I will love you forever, my darling Violet. Even after death. Yours everlastingly, William.
It placed this note on Violet’s pillow along with a red rose it had plucked from the bouquet on her dressing table. The bouquet was fresh, since Alf of the Alfa Romeo sent her a dozen red roses every day.
Then the Hand scurried into Violet’s closet and hid in a shoebox to await developments. The shoes in that box were the very same audacious red high heels Violet had been wearing while heartlessly spurning William, and the symbolism was not lost on the Hand. It ran its dried-up, long-nailed fingers over the red shoes in a manner both gloating and fetishistic. (This scene has come in for much analysis in the academic articles – largely French, but also Spanish – that have treated the film – the original, not the remake, which is dismissed with scorn by European cinéastes – as a late example of Puritanical American Neo-surrealism. Jack could give a f*ck about that: he’d just wanted a dead hand getting it off with a pair of hot shoes. Though he’s willing to admit it might amount to the same thing.)

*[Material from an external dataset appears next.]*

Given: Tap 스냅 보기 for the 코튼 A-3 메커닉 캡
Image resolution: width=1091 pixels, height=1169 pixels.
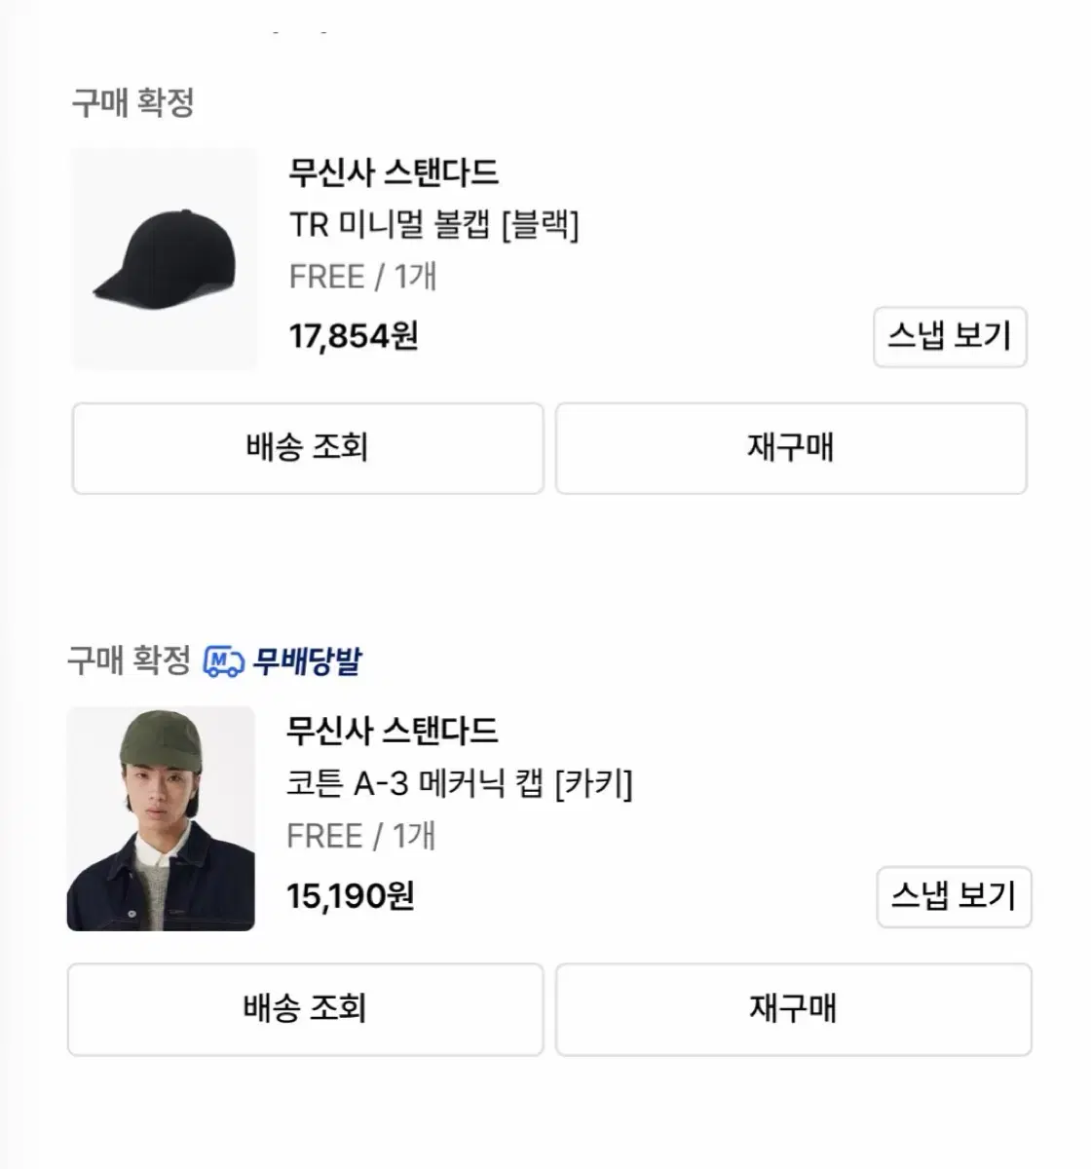Looking at the screenshot, I should (954, 896).
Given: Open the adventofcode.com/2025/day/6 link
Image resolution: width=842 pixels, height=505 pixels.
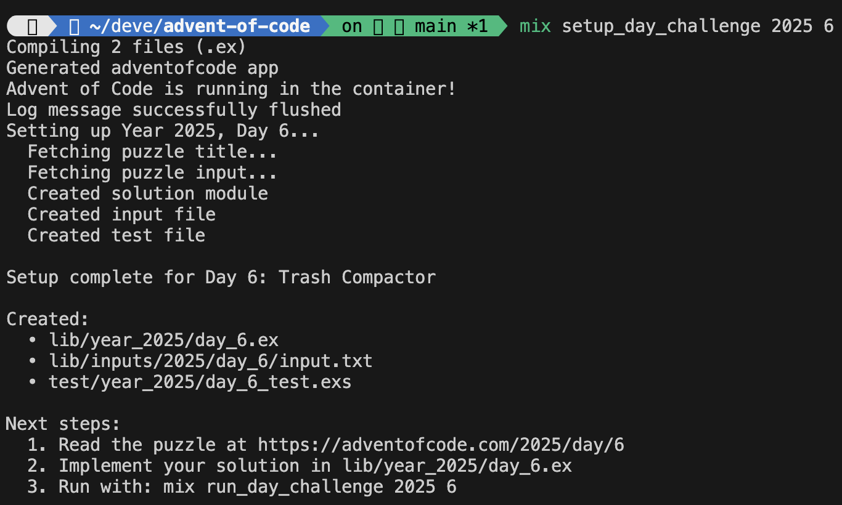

The Hand waited for hours in the shoebox. It did not mind waiting: it had nothing else that it wanted to do. In the film (the original, not the remake), it occasionally drummed its fingers, indicating its impatience, but this was an afterthought, added at the request of the director – Stanislaus Ludz, an odd duck who thought of himself as a sort of Mozart of horror, and who later jumped off a tugboat – in the belief that watching a hand in a box doing nothing was not suspenseful.
In both of the films, the action cut back and forth between the Hand in the shoebox and Violet and Alf in a nightclub, dancing cheek to cheek and thigh to thigh, with Alf fingering Violet’s jewel-bestrewn neck in a possessive way while whispering, “Soon you’ll be mine.” Jack hadn’t written the nightclub scene in the book, but he would have if he’d thought of it; and he did think of it when he was writing the screenplay – both screenplays – so it was almost the same thing.
After enough of this dancing, fingering, and waiting in a box, Violet returned to her room, having swilled down several glasses of champagne with close-ups of her neck swallowing, and threw herself into bed without even a glance at the Hand’s carefully composed love note and the rose on her pillow. She had two pillows, and the note and the rose were on the other one, which is why she neither saw the note nor got stuck with rose thorns.
What emotions was the Hand feeling, now that it had been overlooked once more? Sorrow or anger, or some of each? Hard to tell with a hand.